American zoologist (1867–1941)

Frederick Courtland Kenyon (November 22, 1867 – January 11, 1941) was an American zoologist and anatomist, the first person to research the inner anatomy of the insect brain. In 1896, he published a paper in which he described for the first time the neurons in the mushroom bodies of the honey bee. Later, the same neurons were discovered in other insects and were called Kenyon cells.

Frederick C. Kenyon was born in Hartford, Connecticut, the son of a shoe merchant. In 1887, he moved with his family to Lincoln, Nebraska, where in 1893 he received a bachelor's degree from the University of Nebraska. He received his doctorate in 1895 from Tufts University, where he studied Pauropoda centipedes. He worked for about two years at Clark University, where, in 1896, he prepared his famous work on the mushroom bodies of the honey bee.

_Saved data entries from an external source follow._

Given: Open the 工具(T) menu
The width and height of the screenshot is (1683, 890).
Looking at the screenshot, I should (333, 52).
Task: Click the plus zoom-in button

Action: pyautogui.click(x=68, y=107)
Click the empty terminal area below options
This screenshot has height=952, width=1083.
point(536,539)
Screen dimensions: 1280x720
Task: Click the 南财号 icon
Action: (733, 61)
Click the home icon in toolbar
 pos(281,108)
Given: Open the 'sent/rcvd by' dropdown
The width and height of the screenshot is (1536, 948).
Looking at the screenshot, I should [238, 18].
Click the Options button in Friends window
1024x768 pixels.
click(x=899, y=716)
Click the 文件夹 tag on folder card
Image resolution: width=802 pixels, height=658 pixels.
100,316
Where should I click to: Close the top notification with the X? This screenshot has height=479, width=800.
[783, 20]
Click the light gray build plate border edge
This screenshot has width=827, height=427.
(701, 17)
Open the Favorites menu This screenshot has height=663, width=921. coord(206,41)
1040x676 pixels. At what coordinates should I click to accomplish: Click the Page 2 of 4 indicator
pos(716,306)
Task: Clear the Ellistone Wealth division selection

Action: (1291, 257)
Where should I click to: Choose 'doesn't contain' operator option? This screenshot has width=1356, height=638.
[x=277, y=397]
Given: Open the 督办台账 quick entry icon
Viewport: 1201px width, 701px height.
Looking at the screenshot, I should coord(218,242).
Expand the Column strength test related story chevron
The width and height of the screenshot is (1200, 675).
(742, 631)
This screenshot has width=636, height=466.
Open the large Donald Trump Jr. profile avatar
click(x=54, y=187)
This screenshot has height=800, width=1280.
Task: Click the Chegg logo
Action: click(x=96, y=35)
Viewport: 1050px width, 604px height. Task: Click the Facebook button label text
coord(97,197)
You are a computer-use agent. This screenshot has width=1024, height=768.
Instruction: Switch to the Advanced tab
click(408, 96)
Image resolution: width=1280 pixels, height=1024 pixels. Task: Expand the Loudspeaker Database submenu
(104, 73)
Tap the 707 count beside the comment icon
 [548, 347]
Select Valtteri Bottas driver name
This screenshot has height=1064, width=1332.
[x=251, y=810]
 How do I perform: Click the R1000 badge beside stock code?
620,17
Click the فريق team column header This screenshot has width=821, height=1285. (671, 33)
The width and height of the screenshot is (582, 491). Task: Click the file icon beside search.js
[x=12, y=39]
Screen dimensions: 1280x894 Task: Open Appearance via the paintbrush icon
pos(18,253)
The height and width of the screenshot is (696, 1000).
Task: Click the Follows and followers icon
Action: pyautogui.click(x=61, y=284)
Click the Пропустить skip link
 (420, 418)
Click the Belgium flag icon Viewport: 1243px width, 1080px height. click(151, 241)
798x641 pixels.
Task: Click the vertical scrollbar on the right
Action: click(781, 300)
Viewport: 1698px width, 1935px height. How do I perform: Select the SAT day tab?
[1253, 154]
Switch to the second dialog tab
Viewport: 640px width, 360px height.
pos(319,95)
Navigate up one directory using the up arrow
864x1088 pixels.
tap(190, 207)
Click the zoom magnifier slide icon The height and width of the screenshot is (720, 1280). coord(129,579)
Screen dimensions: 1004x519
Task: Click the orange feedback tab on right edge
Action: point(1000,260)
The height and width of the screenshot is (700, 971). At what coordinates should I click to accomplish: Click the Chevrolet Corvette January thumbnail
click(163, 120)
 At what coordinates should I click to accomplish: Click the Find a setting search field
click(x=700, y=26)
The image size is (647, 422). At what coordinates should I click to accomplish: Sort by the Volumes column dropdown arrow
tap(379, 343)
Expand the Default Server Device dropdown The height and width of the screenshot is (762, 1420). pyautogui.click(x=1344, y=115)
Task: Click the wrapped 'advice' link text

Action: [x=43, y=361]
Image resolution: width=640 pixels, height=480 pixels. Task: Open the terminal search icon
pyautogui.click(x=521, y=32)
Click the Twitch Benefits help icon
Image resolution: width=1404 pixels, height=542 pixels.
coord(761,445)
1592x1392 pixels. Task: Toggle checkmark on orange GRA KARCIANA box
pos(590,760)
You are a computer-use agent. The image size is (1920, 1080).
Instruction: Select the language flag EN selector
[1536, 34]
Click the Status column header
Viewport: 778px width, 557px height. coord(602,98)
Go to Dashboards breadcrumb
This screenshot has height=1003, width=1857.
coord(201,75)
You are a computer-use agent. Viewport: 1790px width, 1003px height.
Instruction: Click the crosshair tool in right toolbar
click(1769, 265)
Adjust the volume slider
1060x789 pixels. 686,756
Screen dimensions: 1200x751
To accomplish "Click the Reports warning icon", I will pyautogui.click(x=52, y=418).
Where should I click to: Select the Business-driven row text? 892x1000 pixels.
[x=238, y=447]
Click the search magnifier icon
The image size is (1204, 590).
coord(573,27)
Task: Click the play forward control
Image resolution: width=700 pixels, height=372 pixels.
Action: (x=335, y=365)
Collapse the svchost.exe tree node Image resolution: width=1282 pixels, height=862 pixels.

He was the first scientist to find and characterize within any organism identifiable classes of neuron types linked to particular areas of the brain, documenting these in extremely detailed anatomical drawings. Kenyon correctly suggested that there were tens of thousands of the eponymous cells he'd discovered for each mushroom body and that these bodies were the site of multisensory integration.

In his early thirties he began to display strange behavior, and on November 25, 1899, he was committed to a psychiatric hospital in Washington, D.C., where he remained, seemingly without the possibility of rehabilitation, for over forty-one years.